Electronic Health Records

Adoption & Implementation News

40% of EHR buyers are looking to replace their health IT

By Jennifer Bresnick

Four out of every ten EHR buyers are seeking their second or third health IT system, says a Software Advice poll, and 40% of those buyers are looking for mobile EHR support as one of their top wish list features.  The number of EHR replacement purchasers has doubled since 2010, the survey found, as providers seek optimized solutions to meet increasingly complex organizational needs.

The poll of 385 providers found that 6% of organizations looking to replace their current infrastructure were trying to move from a hybrid paper-EHR workflow to a more fully paperless office.  “These buyers demonstrate that simply adopting an EHR doesn’t always mean a practice gets rid of paper altogether,” the survey notes.  Fourteen percent of prospective buyers were opening brand new practices and hoped to start paper-free from the very beginning, while 2% were replacing proprietary, homegrown systems in order to adopt commercial offerings that may help them attest to meaningful use.

When asked about the reasons that led to considering EHR replacement, a lack of integration between health IT components and frustration with cumbersome interfaces topped the list.  Other pain points cited by providers include a lack of desired features, poor customer support, high expenses, and a desire for better templates, better reporting, and more technical support from vendors.  To ameliorate some of these problems, providers are turning to cloud-based systems.  Eighty-five percent indicated that they would strongly prefer a web-based solution over an on-site install, which may help them implement their systems in the one-to-three-month time frame that the majority of them desire.
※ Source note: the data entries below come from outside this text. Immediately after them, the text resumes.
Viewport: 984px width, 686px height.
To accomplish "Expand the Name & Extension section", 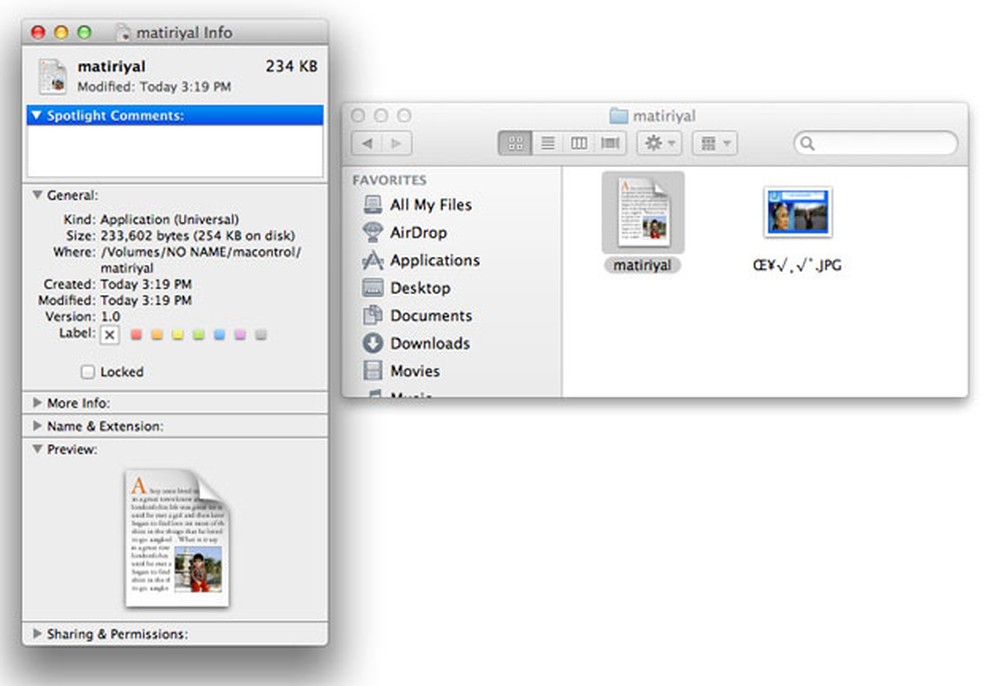I will pyautogui.click(x=37, y=426).
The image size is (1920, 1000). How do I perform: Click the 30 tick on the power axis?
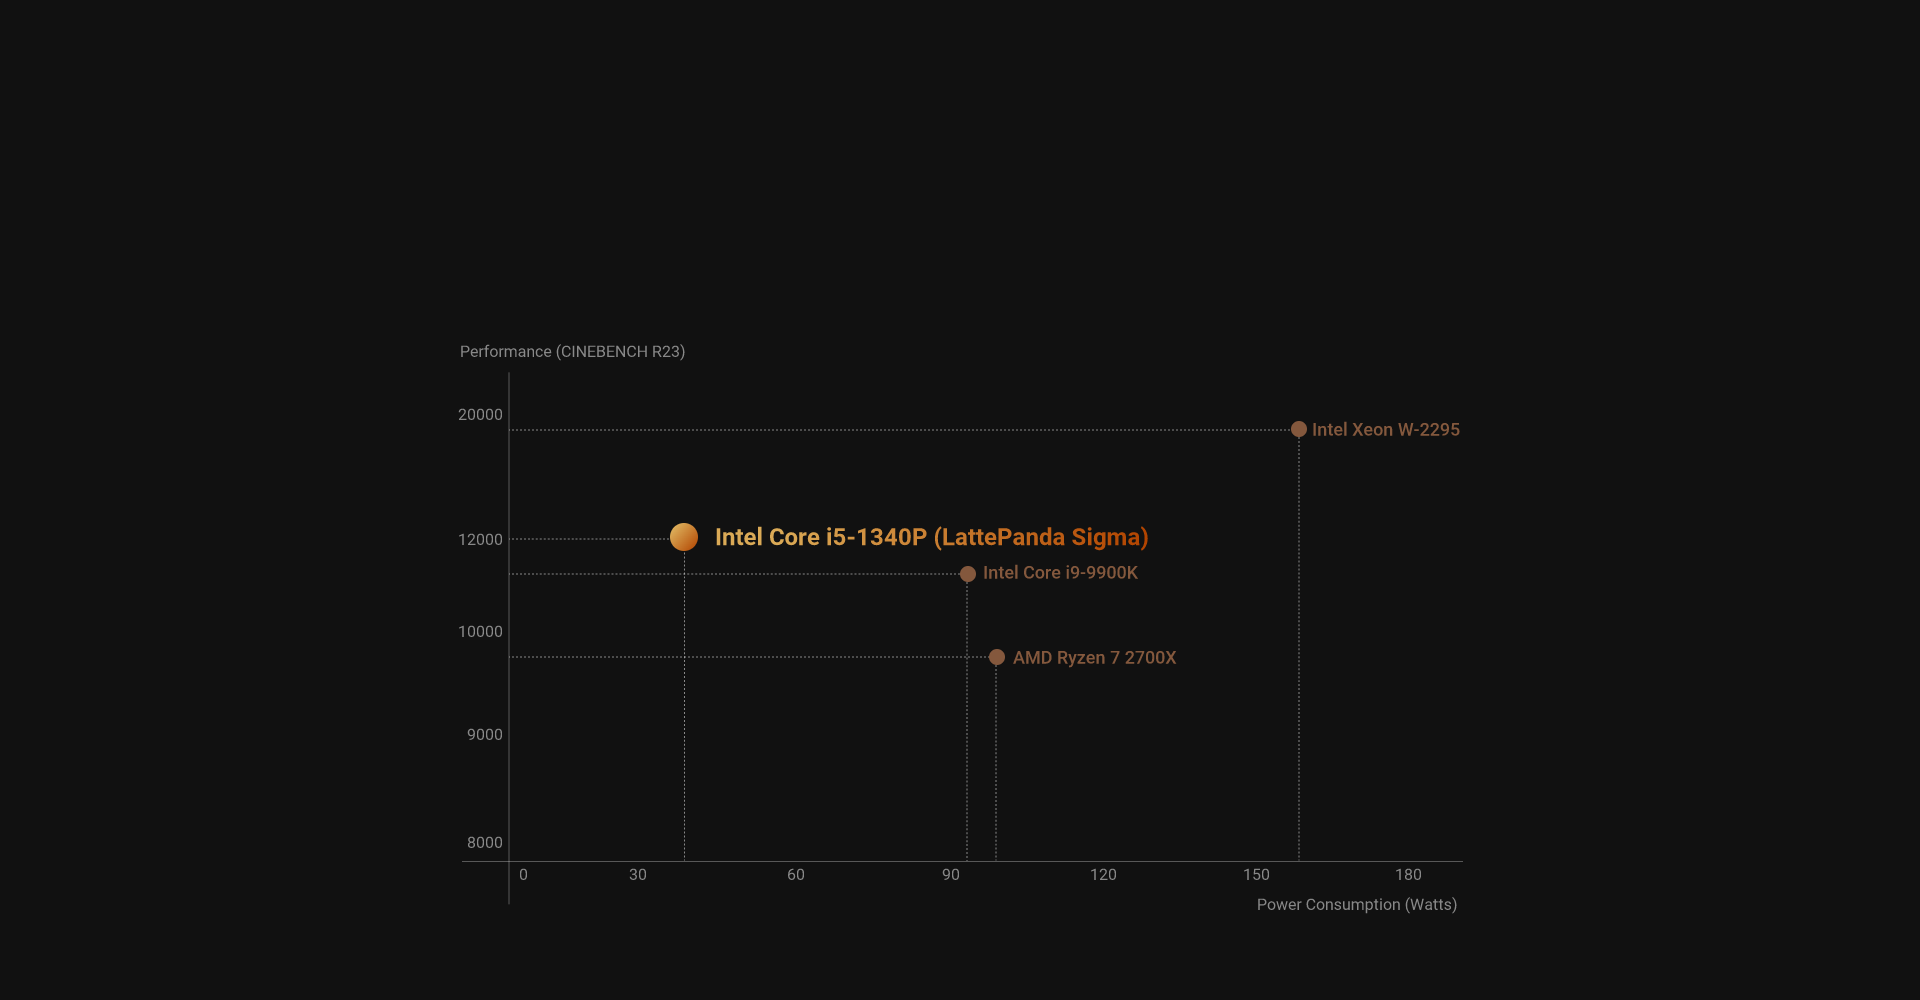coord(637,875)
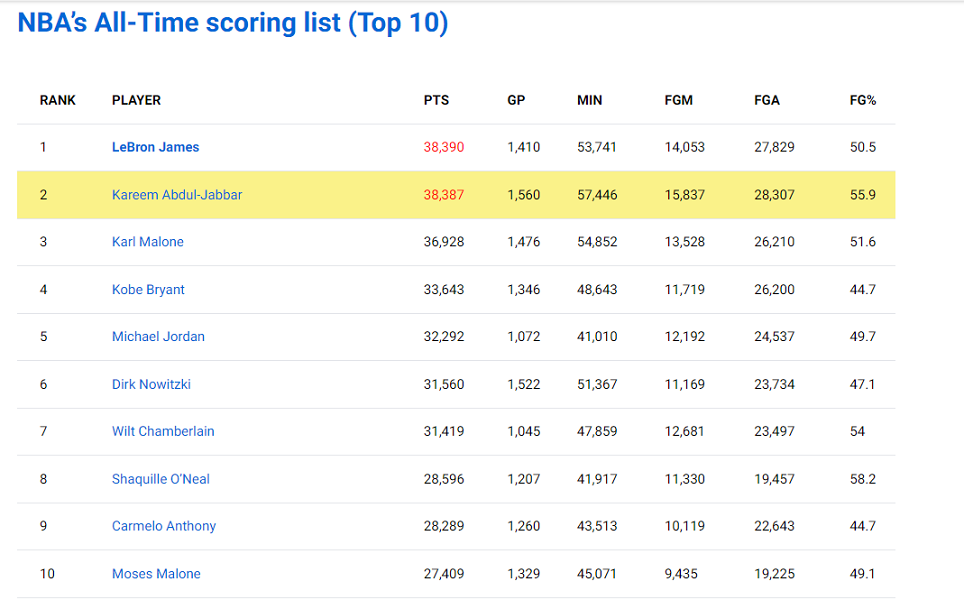Screen dimensions: 964x600
Task: Click the PLAYER column header
Action: click(x=136, y=100)
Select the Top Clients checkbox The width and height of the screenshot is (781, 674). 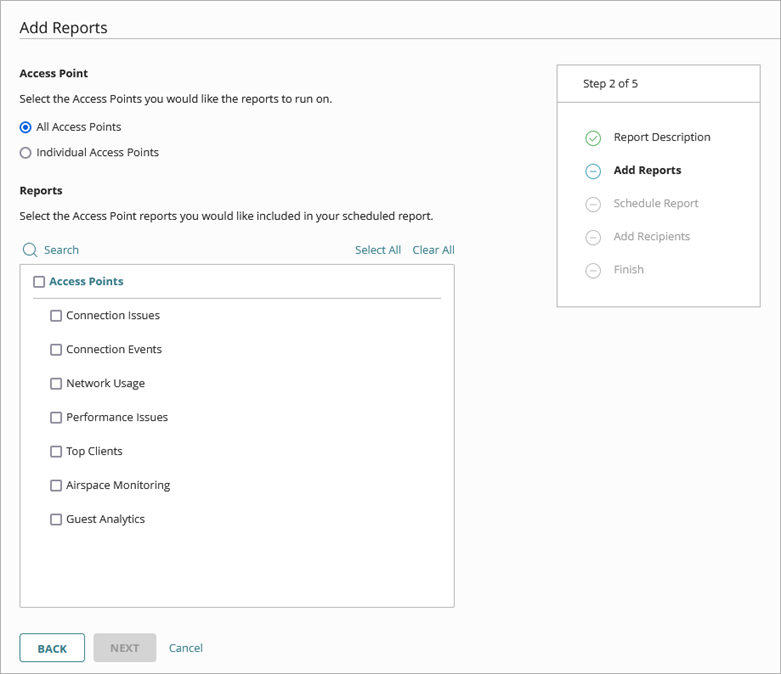[x=56, y=452]
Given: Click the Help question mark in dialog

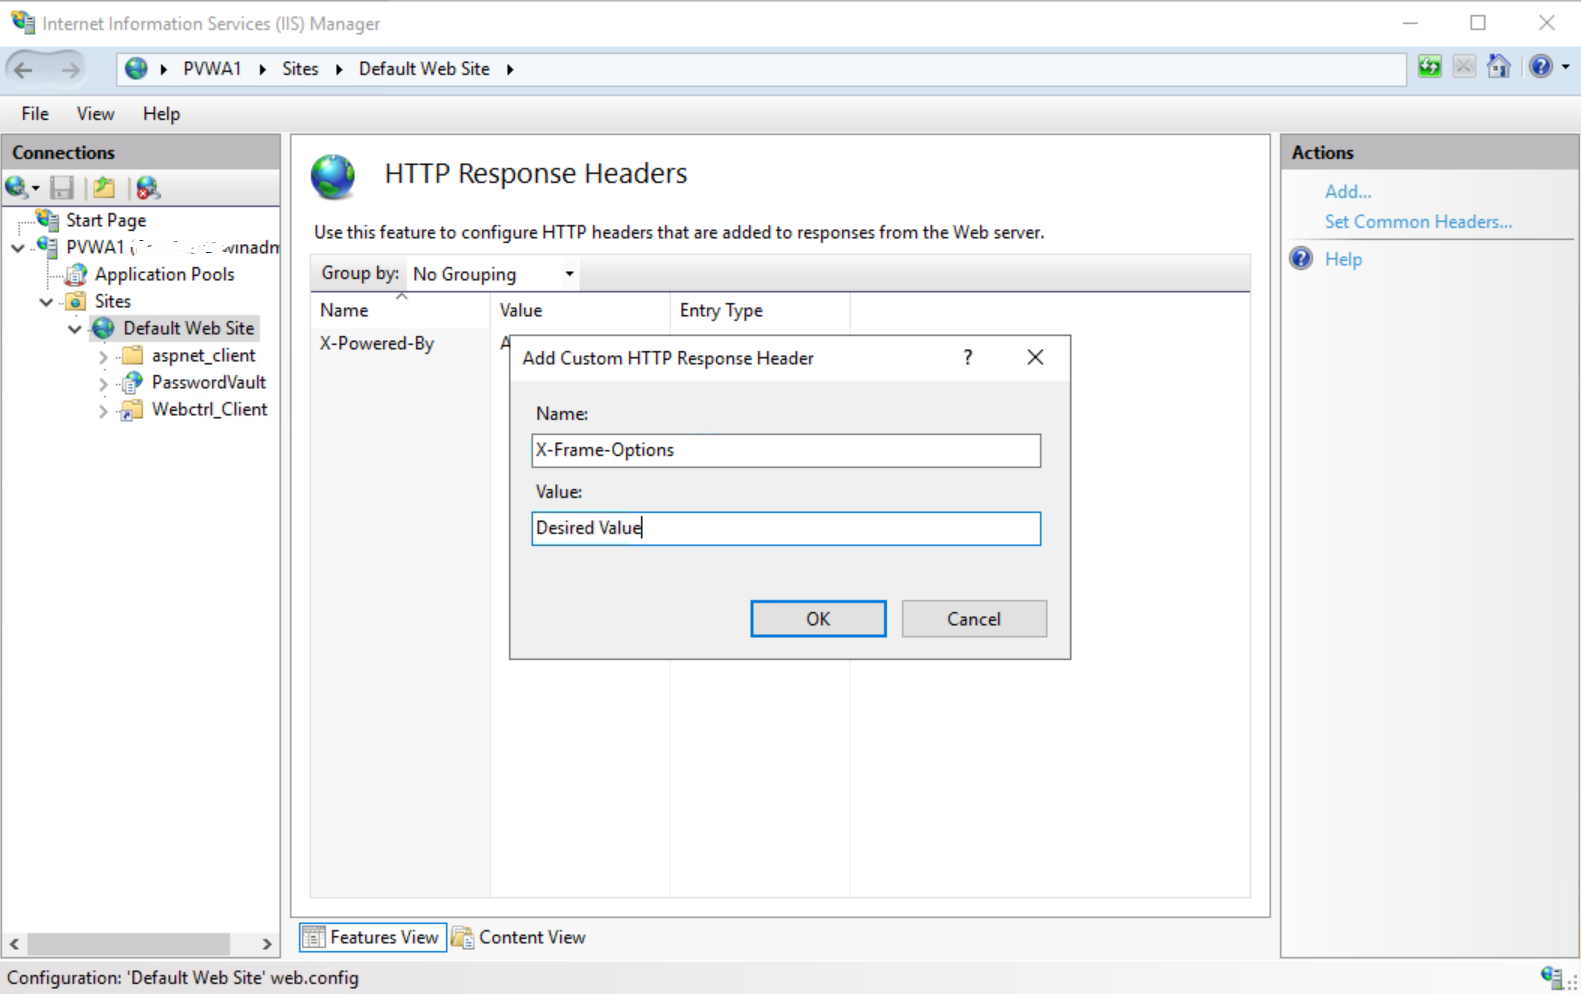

Almost 20% of replacement buyers and 35% of first-time purchasers were upgrading or implementing new systems in order to comply with the certification requirements of the EHR Incentive Programs.  “This suggests their current systems either weren’t certified for meaningful use attestation, or weren’t allowing the physicians to accomplish meaningful use criteria tasks as successfully as they’d like,” the survey says. “In some cases, non-certified systems may seek certification and require users to pay to upgrade to the newly-certified version of the software, which we’ve seen prompt users to look for other alternatives.”

Above all else, providers wanted their new systems to support mobile devices like tablets and smartphones.  E-prescribing, lab integration, and specialty-specific features were also highly requested.  Despite the focus on meaningful use, the presence of an integrated patient portal was top of mind for less than 10% of providers, while interoperability with other software systems and the integration of medical devices fell towards the very bottom of the list.